Ваше задание:
Изложите короче абзац текста о Красной площади, который начинается словами «Собственно, площади столько лет». Сохраните его основные факты.

---- Приведенный текст

Собственно, площади столько лет, сколько Москве, и в глубине ее почвы, наверное, есть следы богатырских коней Юрия Долгорукого и Андрея Боголюбского. Но площадь в буквальном значении, как незастроенное место в городе, существует с тех пор, как были возведены кремлевские стены, когда Иван III повелел очистить пространство между Кремлем и Великим Посадом.
Облик площади да и ее характер, даже назначение многократно менялись. Ее иногда по справедливости называют «безмолвной историей Москвы».
О чем рассказывает здесь муза истории Клио?
Осада. Стрел больше, чем песка на отмелях Неглинной. Кто рвется в крепость? Властолюбивый Ольгерд, приведший к этим стенам литовское воинство, хан Эдигей с ордынскими всадниками или жаждет богатой добычи со своими крымцами Гирей? Крепость выдерживала натиски многочисленных врагов, и каждое такое нашествие заставляло подумать о том, какие следует принять меры безопасности. Одна из них решительно и на долгие годы изменила подступ к Кремлю. В десятых годах шестнадцатого столетия возле крепостной стены, от Москвы-реки к Неглинной, вырыли ров-канал, выложили его кирпичом и камнем, заполнили водой. Археологи, копающие в наши дни, именуют сооружение «Алевизов ров», по имени зодчего. Вода шла в канал подземной трубой вот когда еще струи Неглинной познакомились с подземным бытием. Вспоминает ли об этом река, ныне полностью от истока до устья уложенная под улицами и площадями в полое устройство? В водах рва отражались пятигранные бастионы (ими гордились москвичи), а в Спасские (Фроловские) и Никольские ворота вели подъемные мосты Картина была живописная! На противоположной стороне площади стояли бесчисленные торговые ряды деревянные, показавшиеся бы теперь нам игрушечными. Они, эти ряды, простые, нарядные, веселые словно противостояли крепости, имевшей тогда суровый вид. Ведь с раскатов смотрели пушки, дремавшие лишь до поры до времени. Площадь получила законченный вид, когда выросла
пирамида Василия Блаженного, напротив него Отдаточный двор, а позднее Земский приказ Собственно, имя «Красная» появилось довольно поздно, до этого площадь именовалась Пожаром, так как место перед крепостью по разным причинам выгорало довольно часто. Своеобразной трибуной являлось Лобное место сначала деревянное, а потом каменное. Возле него разыгралось немало московских трагедий. Так, при Иване Грозном здесь стояли, наводя ужас, восемнадцать виселиц.

--------
---- Фрагменты записей

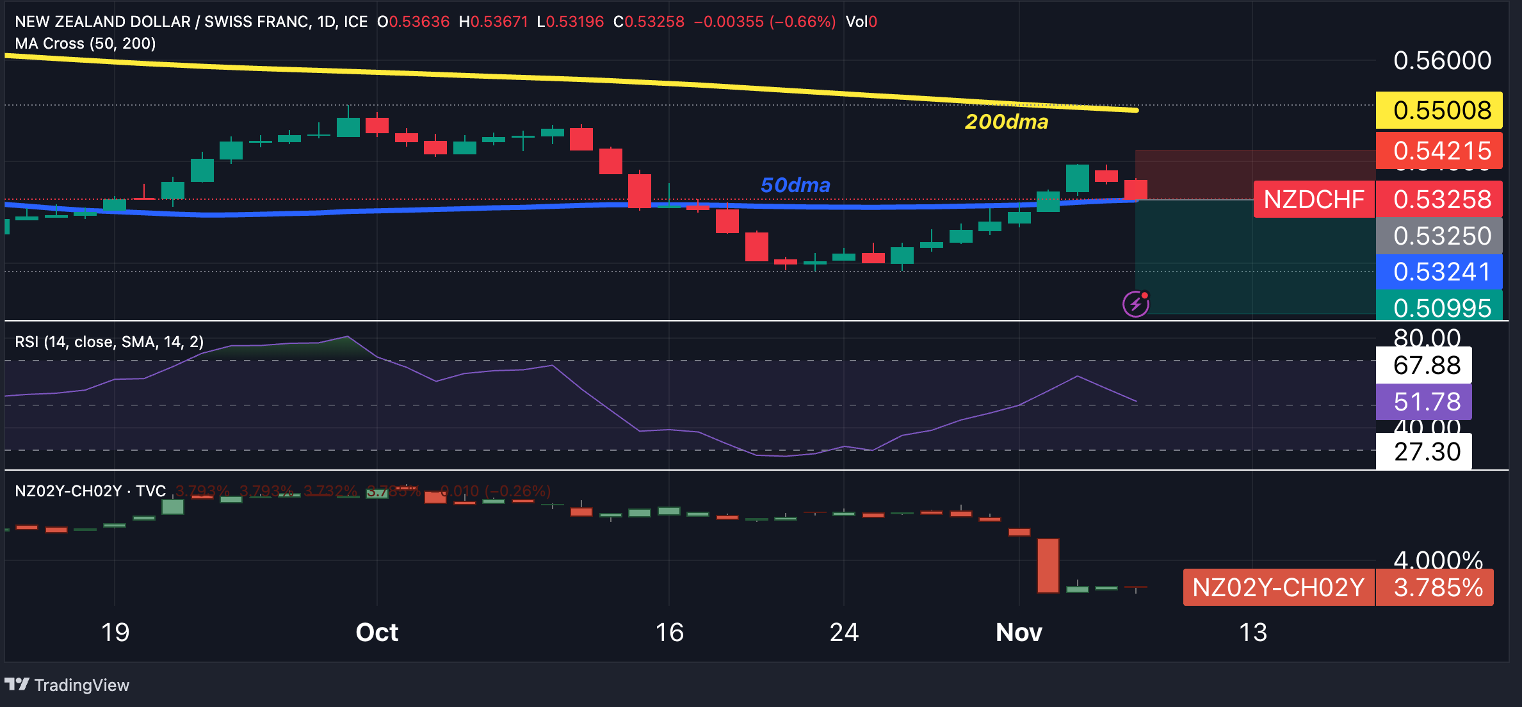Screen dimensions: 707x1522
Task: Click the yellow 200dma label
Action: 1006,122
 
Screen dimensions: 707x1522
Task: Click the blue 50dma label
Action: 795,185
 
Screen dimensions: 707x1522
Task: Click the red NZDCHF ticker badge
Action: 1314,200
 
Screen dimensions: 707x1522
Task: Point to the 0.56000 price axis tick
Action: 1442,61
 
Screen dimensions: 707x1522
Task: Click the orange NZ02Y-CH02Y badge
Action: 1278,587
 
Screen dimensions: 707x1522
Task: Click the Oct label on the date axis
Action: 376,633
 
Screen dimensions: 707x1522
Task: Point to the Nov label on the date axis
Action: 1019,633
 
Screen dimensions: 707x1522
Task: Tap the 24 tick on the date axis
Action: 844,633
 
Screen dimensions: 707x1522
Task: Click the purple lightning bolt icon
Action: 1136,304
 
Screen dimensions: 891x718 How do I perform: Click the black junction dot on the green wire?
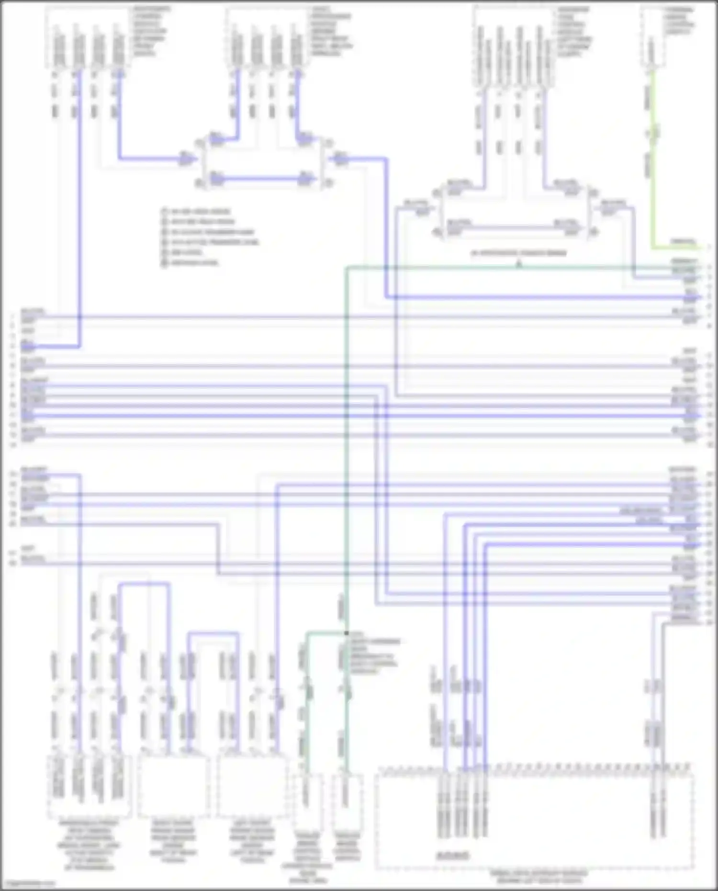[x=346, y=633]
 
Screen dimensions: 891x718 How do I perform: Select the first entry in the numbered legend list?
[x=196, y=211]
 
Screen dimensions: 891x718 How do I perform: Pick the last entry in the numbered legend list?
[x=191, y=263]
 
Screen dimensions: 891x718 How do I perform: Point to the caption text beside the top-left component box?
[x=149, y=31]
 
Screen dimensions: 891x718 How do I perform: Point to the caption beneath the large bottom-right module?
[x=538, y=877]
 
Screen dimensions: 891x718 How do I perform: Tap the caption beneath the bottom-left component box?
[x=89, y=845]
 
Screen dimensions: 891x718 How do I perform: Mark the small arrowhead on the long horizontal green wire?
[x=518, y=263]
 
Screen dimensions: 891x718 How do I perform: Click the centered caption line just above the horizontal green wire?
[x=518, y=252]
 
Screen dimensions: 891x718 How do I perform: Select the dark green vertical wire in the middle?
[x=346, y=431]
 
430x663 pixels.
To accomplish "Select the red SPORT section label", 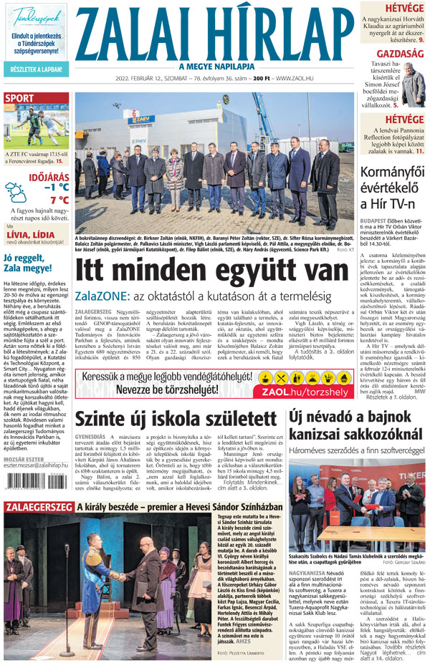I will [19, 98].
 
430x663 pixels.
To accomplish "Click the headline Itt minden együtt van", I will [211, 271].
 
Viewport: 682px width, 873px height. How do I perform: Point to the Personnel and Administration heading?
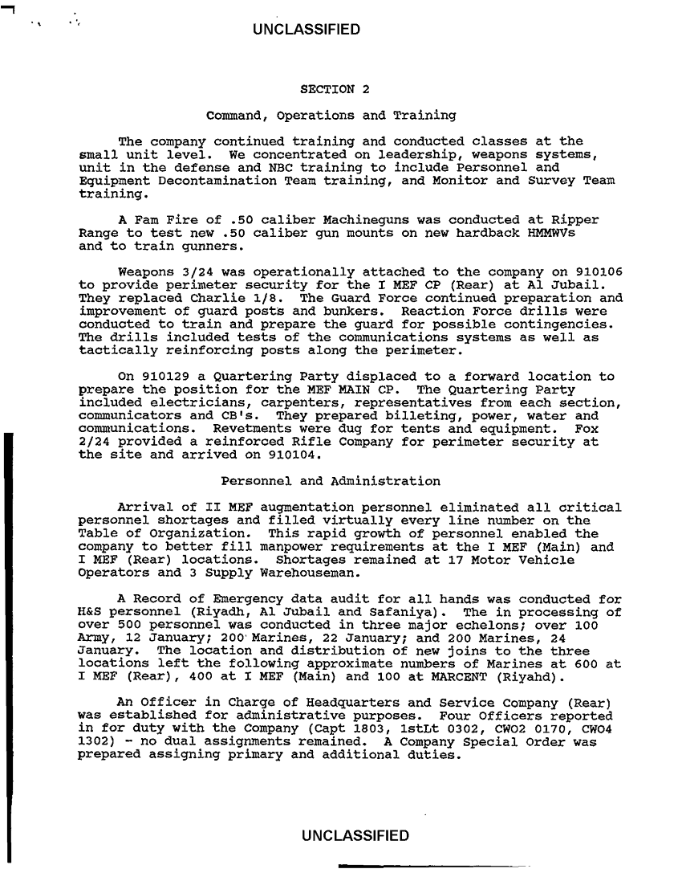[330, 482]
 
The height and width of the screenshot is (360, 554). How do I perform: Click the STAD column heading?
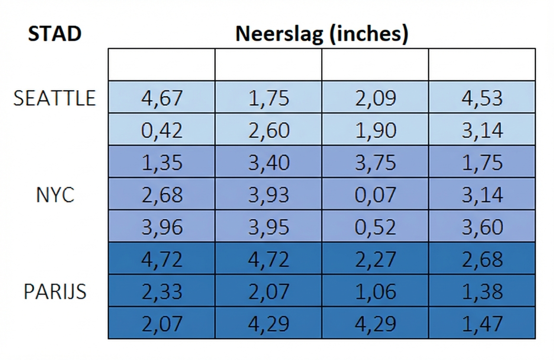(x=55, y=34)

--------
---- Фрагменты записей

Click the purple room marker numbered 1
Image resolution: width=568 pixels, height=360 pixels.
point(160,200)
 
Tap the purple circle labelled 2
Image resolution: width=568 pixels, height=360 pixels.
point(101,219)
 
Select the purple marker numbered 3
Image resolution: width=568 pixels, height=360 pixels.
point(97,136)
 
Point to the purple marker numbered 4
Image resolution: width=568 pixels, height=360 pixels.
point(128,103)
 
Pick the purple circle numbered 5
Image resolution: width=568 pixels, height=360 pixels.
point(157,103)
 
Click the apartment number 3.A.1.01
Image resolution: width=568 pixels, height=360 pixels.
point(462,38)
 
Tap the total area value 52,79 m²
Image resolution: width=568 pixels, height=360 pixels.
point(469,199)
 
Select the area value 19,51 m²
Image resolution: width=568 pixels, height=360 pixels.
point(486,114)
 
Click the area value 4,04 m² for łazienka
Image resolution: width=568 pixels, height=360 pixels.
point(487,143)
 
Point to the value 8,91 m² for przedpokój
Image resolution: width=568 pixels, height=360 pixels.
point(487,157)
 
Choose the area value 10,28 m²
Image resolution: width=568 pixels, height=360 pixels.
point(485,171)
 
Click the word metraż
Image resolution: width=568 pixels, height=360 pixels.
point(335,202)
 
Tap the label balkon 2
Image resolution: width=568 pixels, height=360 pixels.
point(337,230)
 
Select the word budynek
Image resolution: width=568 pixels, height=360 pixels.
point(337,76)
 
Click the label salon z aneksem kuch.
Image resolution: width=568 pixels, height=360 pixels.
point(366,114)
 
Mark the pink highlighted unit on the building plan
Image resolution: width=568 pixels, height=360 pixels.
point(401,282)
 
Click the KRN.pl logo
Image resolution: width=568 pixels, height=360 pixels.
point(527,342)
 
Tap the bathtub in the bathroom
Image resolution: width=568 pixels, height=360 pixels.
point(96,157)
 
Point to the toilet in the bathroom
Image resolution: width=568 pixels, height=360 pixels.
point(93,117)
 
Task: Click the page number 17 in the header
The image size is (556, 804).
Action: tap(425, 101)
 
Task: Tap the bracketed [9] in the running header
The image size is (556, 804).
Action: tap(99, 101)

--------

Ответ к заданию:
Площадь так же стара, как Москва, и в ее почве, вероятно, остались следы коней Юрия Долгорукого и Андрея Боголюбского. Как незастроенное место она существует с тех пор, как возвели кремлевские стены и Иван III повелел очистить пространство между Кремлем и Великим Посадом.